We need to consider what we are willing to outsource to technology, and for what purpose. Is our desired result an outcome or a process? Producing or thinking? Output or connection? ‘Done’ or continuously improving? How might AI free us to do more that is human without narrowing our capacity for thought and connection?

As we continue to explore how AI and technologies might replicate human capabilities, we need to lean in to our humanity and into what relational human connection and critical thought can continue to offer us. Our shared humanity and our capacity for cognition, emotion, connection, and ethical engagement remains paramount.

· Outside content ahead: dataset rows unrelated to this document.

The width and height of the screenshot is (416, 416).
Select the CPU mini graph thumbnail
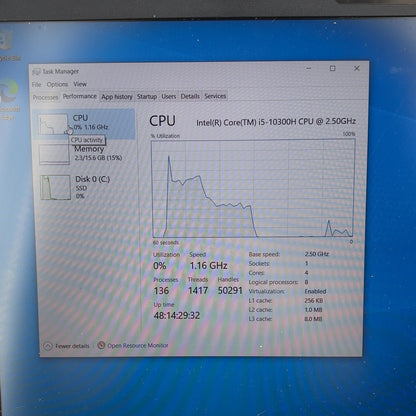pos(53,124)
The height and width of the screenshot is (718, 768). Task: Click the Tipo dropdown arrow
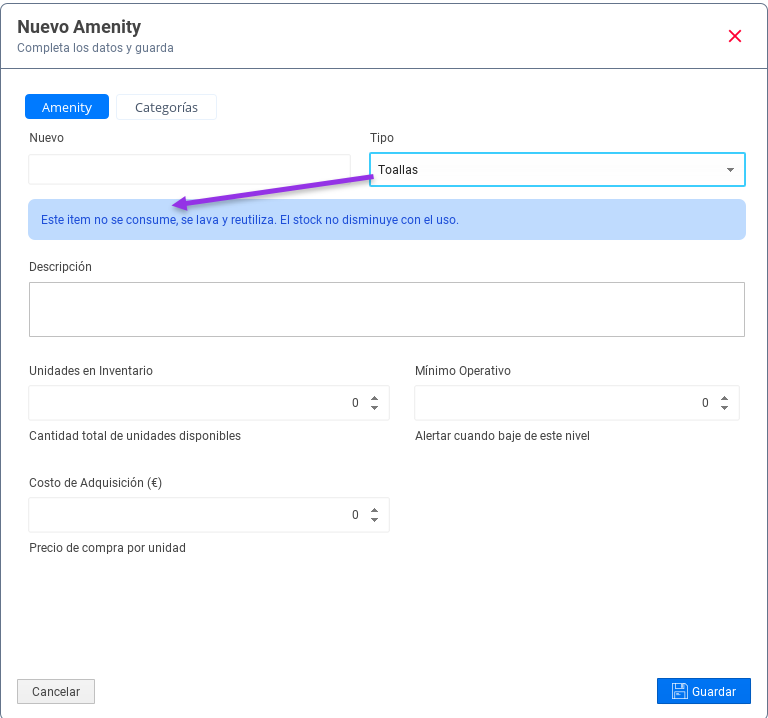730,170
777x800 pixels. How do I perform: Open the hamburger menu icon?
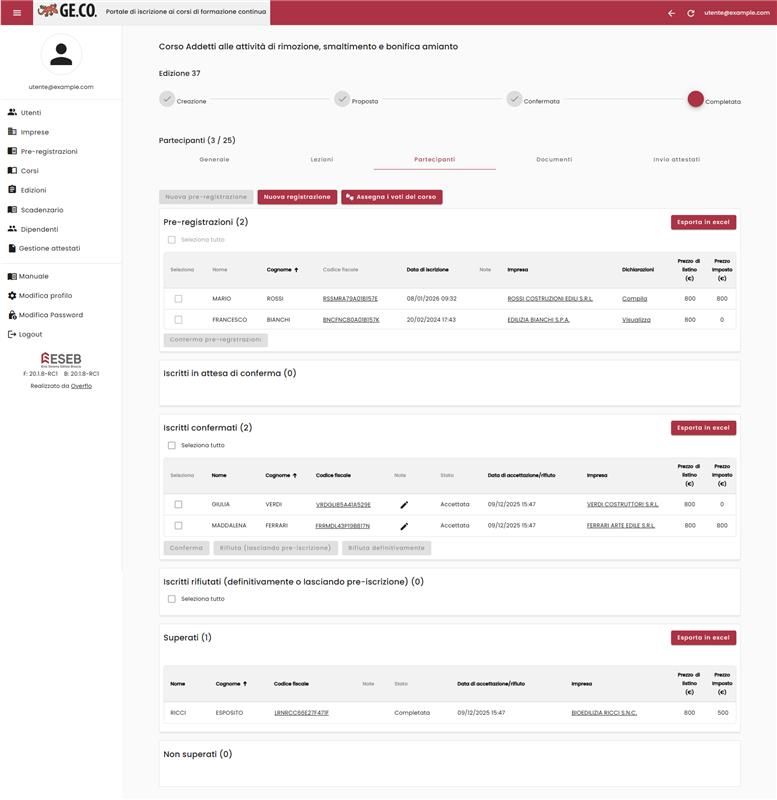click(16, 12)
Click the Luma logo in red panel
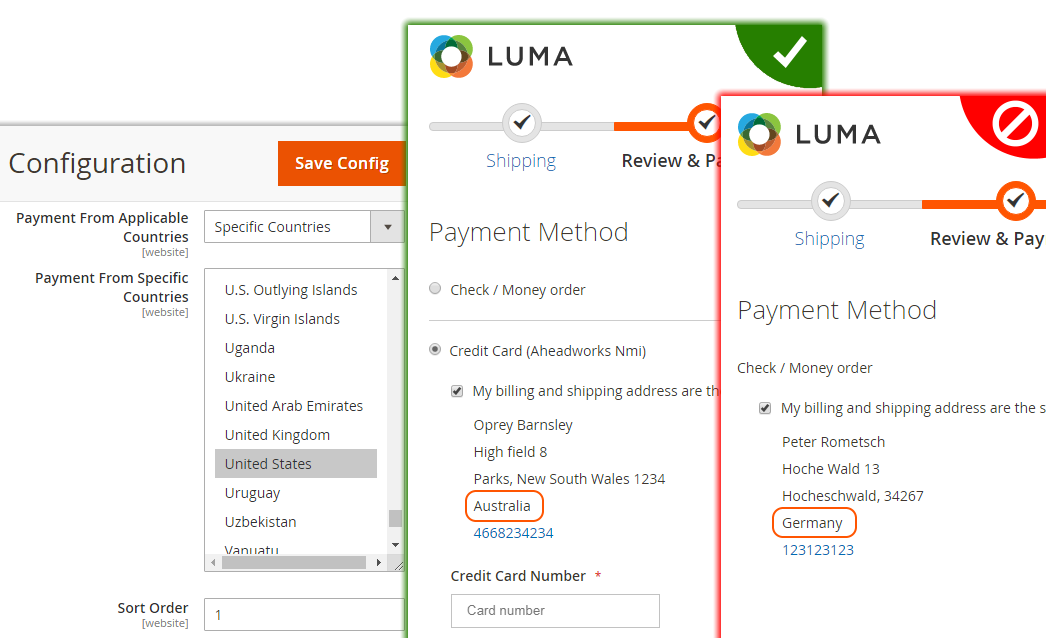 point(810,135)
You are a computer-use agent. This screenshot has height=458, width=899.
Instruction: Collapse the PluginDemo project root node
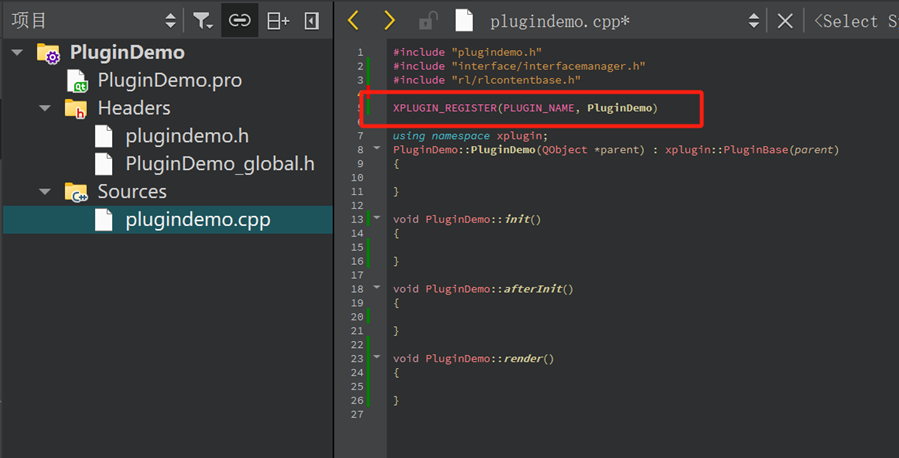(x=17, y=53)
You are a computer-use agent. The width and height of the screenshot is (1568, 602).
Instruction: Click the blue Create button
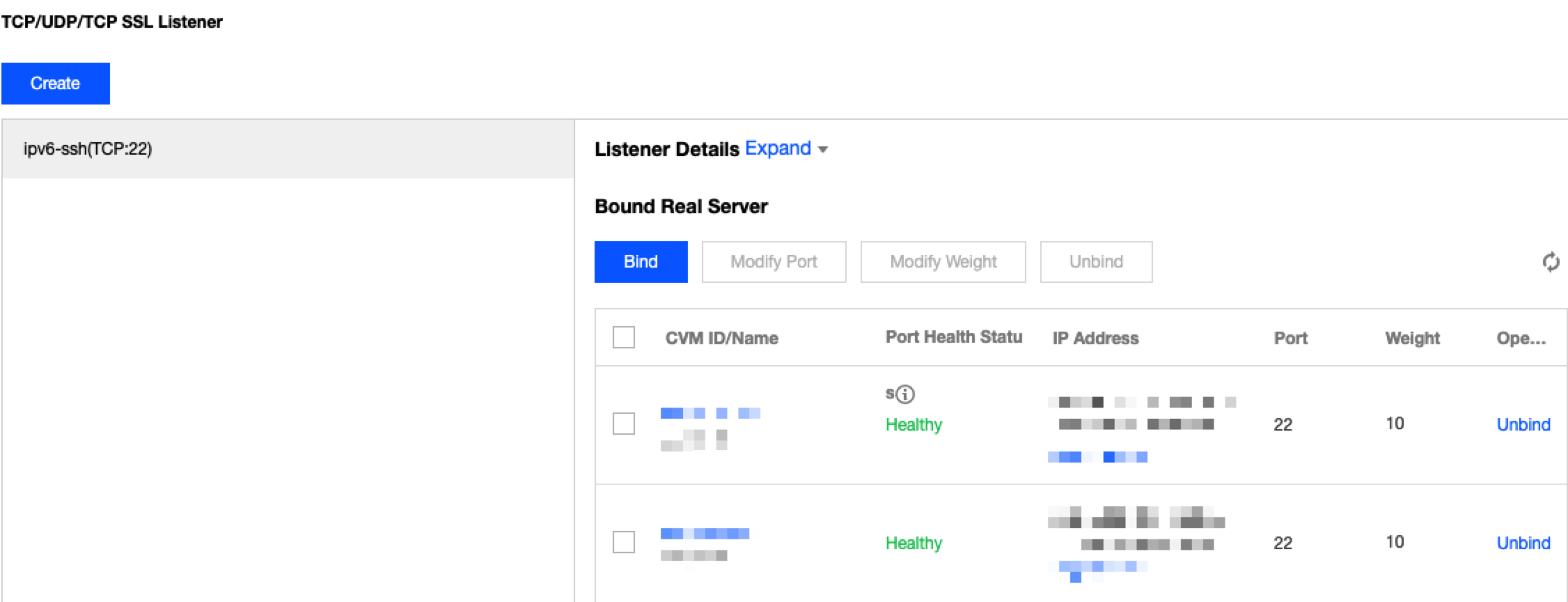[x=55, y=84]
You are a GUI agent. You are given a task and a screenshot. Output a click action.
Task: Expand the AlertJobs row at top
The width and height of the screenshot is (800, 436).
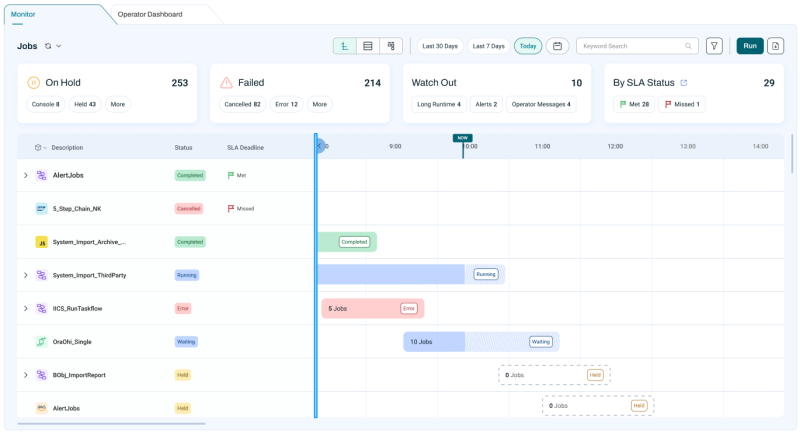[26, 175]
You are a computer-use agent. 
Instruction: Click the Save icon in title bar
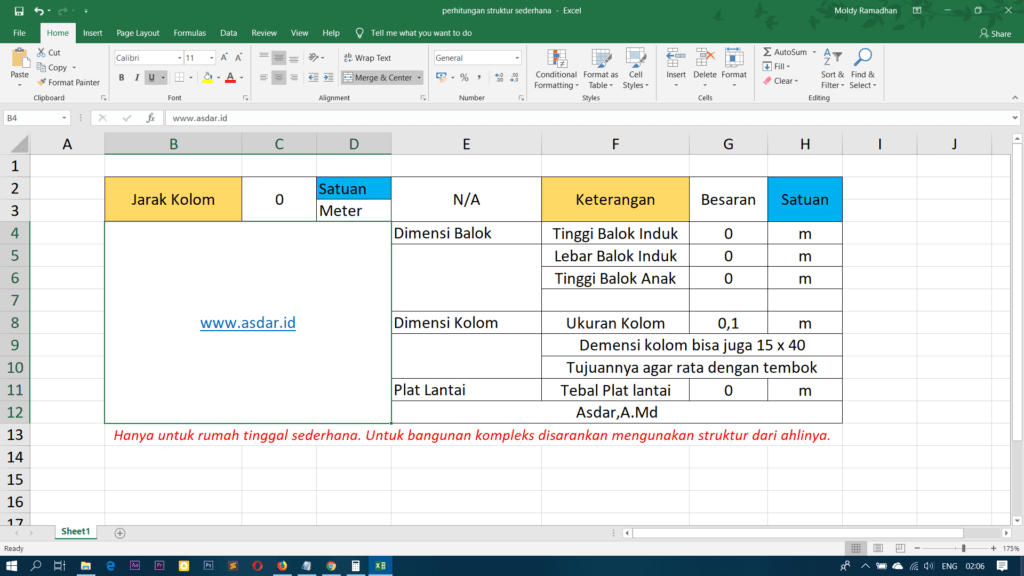click(18, 11)
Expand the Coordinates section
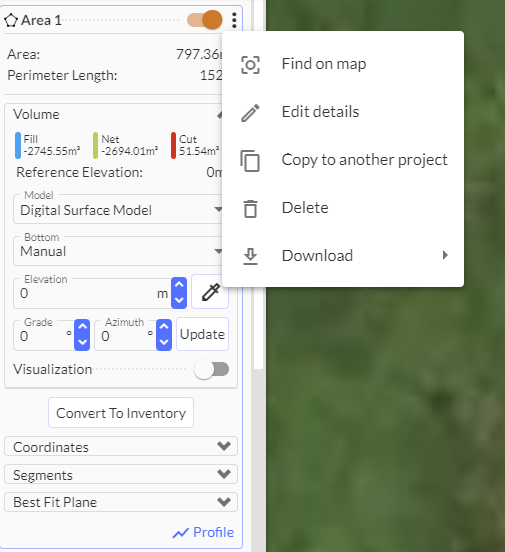This screenshot has width=505, height=552. 121,446
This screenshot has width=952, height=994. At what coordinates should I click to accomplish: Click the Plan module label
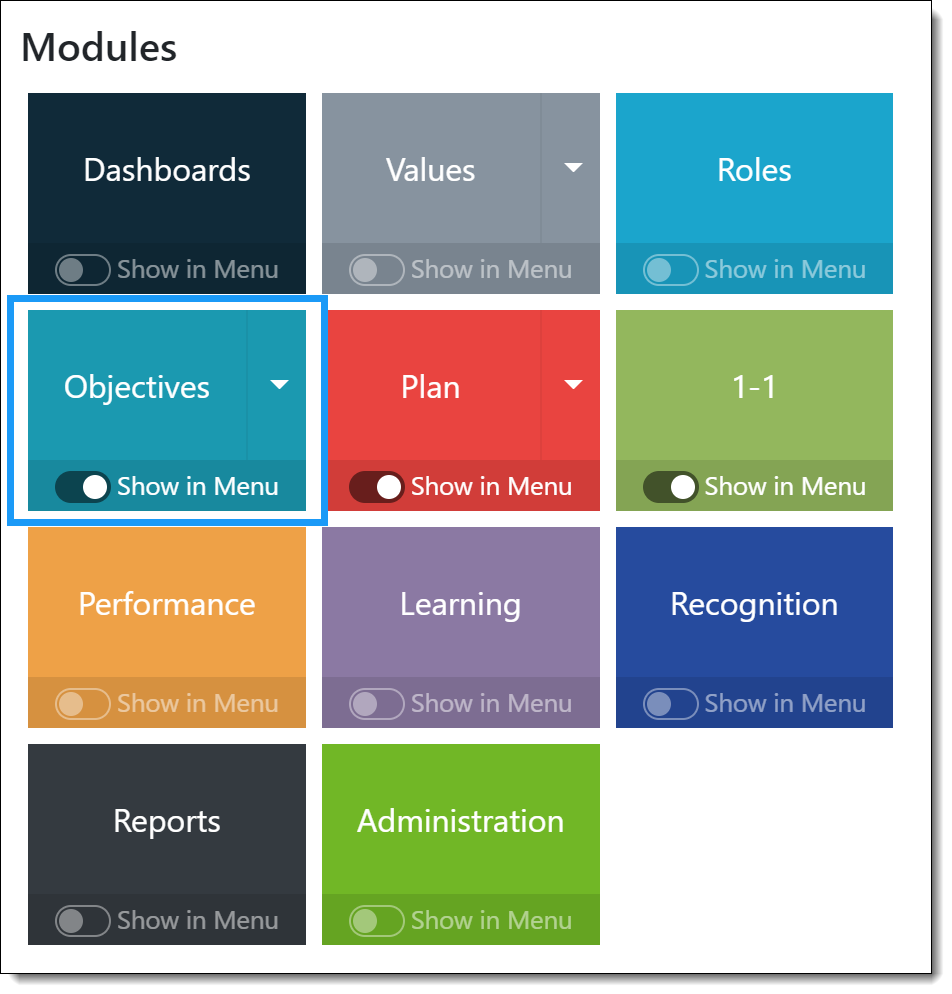431,386
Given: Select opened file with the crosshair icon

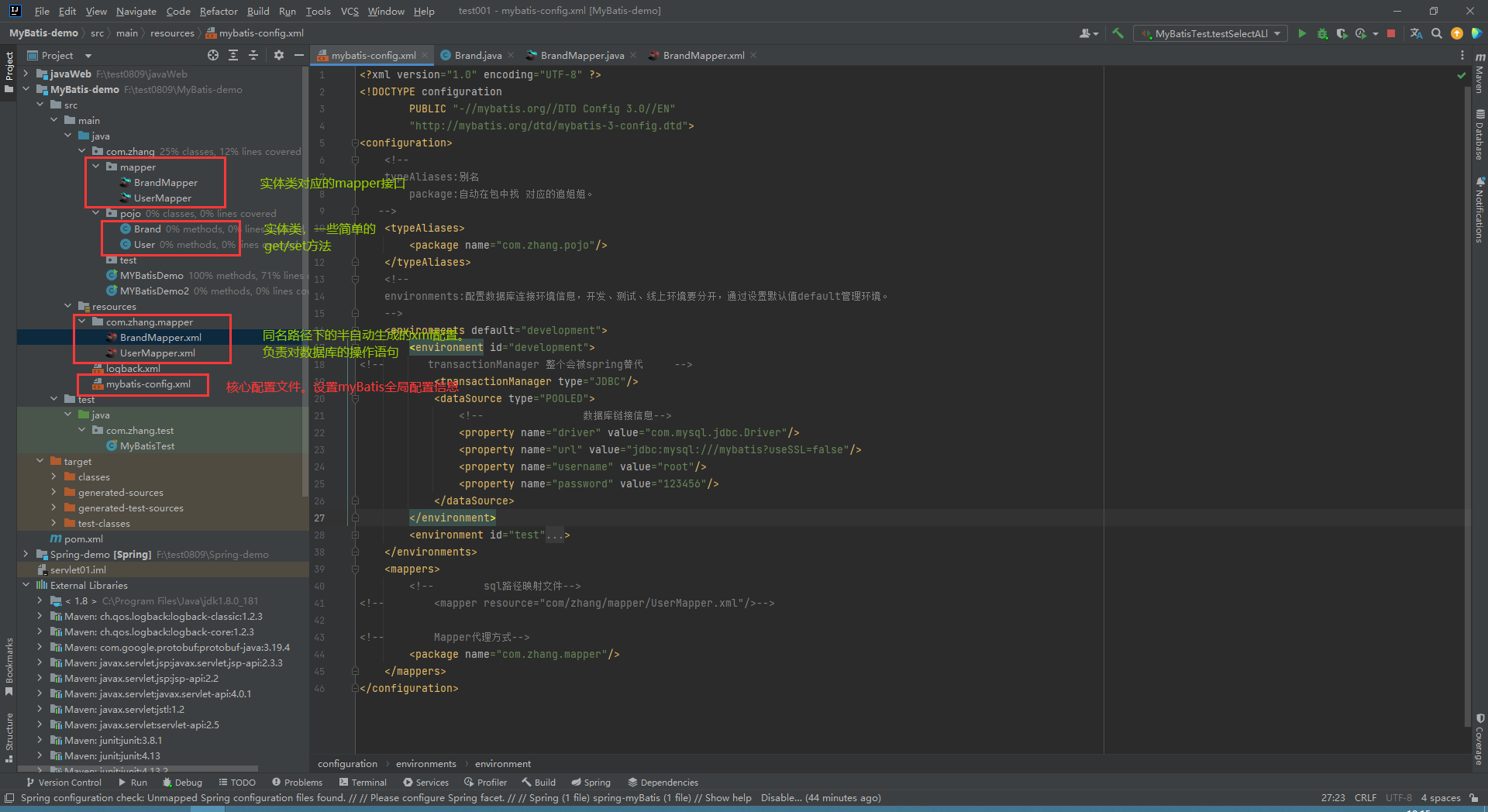Looking at the screenshot, I should (213, 55).
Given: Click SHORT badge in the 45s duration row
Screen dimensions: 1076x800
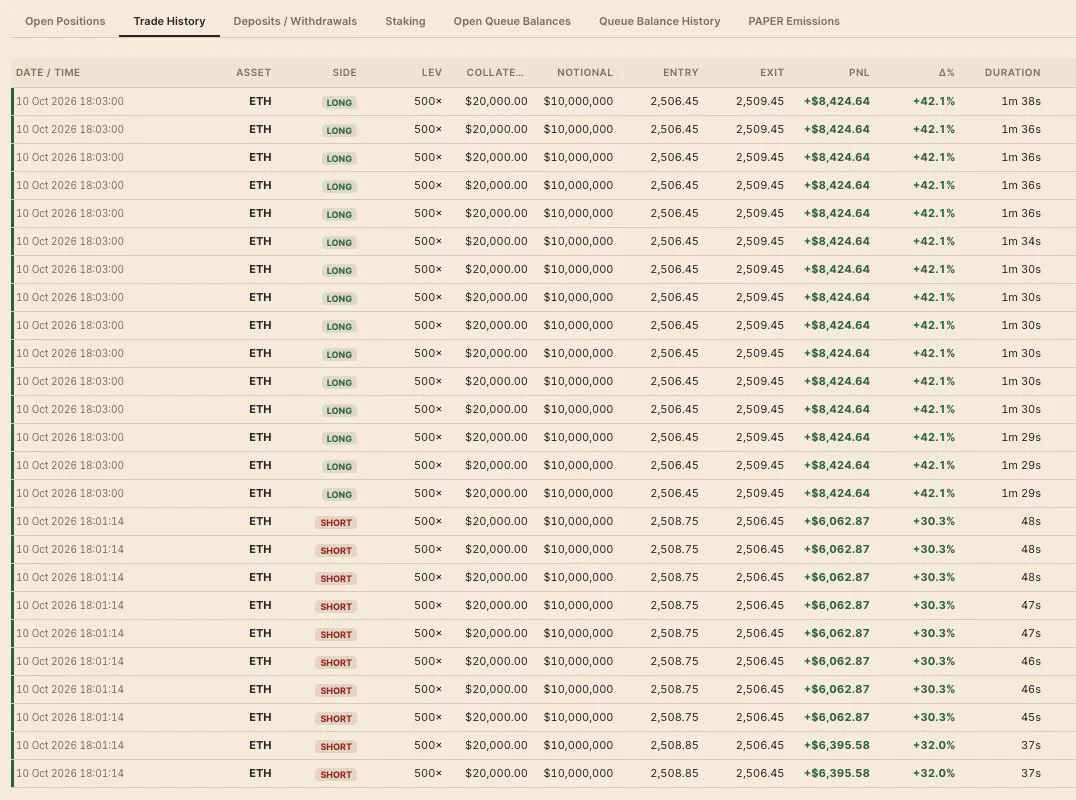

Reflecting on 2023 as we move into 2024

2023 was a year of the increasing impact of generative Artificial Intelligence, devastating international conflicts, a global economic downturn, a King’s coronation, the Barbie movie, climate crises (with 2023 the hottest year on record), the Australian referendum on an Indigenous Voice to Parliament, the Matilda’s playing in the semi-final of the FIFA Women’s World Cup, and financial pressures for households due to rising interest rates and inflation. Educators engaged with AI, VR, AR, entrepreneurship, micro credentialling, evolving curriculum priorities, personalisation, complex wellbeing issues, youth mental health crises, workload pressures, workforce shortages, cybersecurity, sustainability, and equity. 2023 was the first year since 2020 when everything seemed ‘back’ and ‘on’. Many people I have spoken to have commented that to them the year felt full and fast.

For me, 2023 was a big year of growth and memory making. I moved with my family from Perth to Adelaide. This meant buying a new family home (and then renovating it while living in it), our two children beginning at their new school and in new sporting teams, and our family exploring our new city and state.

I began as Principal at Walford Anglican School for Girls, where this year we launched our 2023-2025 Strategic Plan, a new scholarship, a wellbeing dog program, staff learning communities, and a staff wellbeing committee. We refreshed the school’s values in consultation with students and introduced values awards. We engaged extensively in Reconciliation, service, enterprise learning, a glowing IB PYP evaluation, and designing bespoke senior secondary pathways for students. We undertook significant stakeholder consultation as part of a review and redesign of the uniform. We reviewed the shape of the school day and the café menu, and built new play spaces for our early and junior years. I have learned much about traffic safety and significant trees. We enjoyed community events and incredible showcases of student talent and hard work.

Additionally, this year I was appointed as Adjunct Senior Fellow at the University of Adelaide, and a Member of Editorial Advisory Board for the Journal of Professional Capital and Community. I completed and graduated from the AICD Company Directors Course. I recorded and released nine episodes of The Edu Salon. I co-authored the book chapter ‘Grappling with Pracademia in Education: Forms, Functions, and Futures’ with Paul Campbell and Trista Hollweck, published in the book Professional Development for Practitioners in Academia. I presented a keynote at the AITSL National Summit for Highly Accomplished and Lead Teachers. With Summer Howarth I presented to school leaders at an ACEL SA ‘Hot Topic’ event, and alongside Kevin Richardson at an AHISA SA event for aspirant principals. It was an honour to be awarded the ACEL Hedley Beare Award for Academic Writing, and to be listed on The Educator’s Most Influential Educator List and Hot List of innovative Australian educators. I travelled to Bali, Kangaroo Island, Rottnest Island, Cairns, Melbourne, Sydney, and Perth, and celebrated 20 years of marriage.

2024 is a new year, filled at this early stage with uncertainty, as well as hope and possibility. I wish all in my network a wonderful year ahead, and one in which you find joy, meaning, peace, and time to nourish, replenish and rejuvenate yourselves amongst the challenges the year will undoubtedly bring.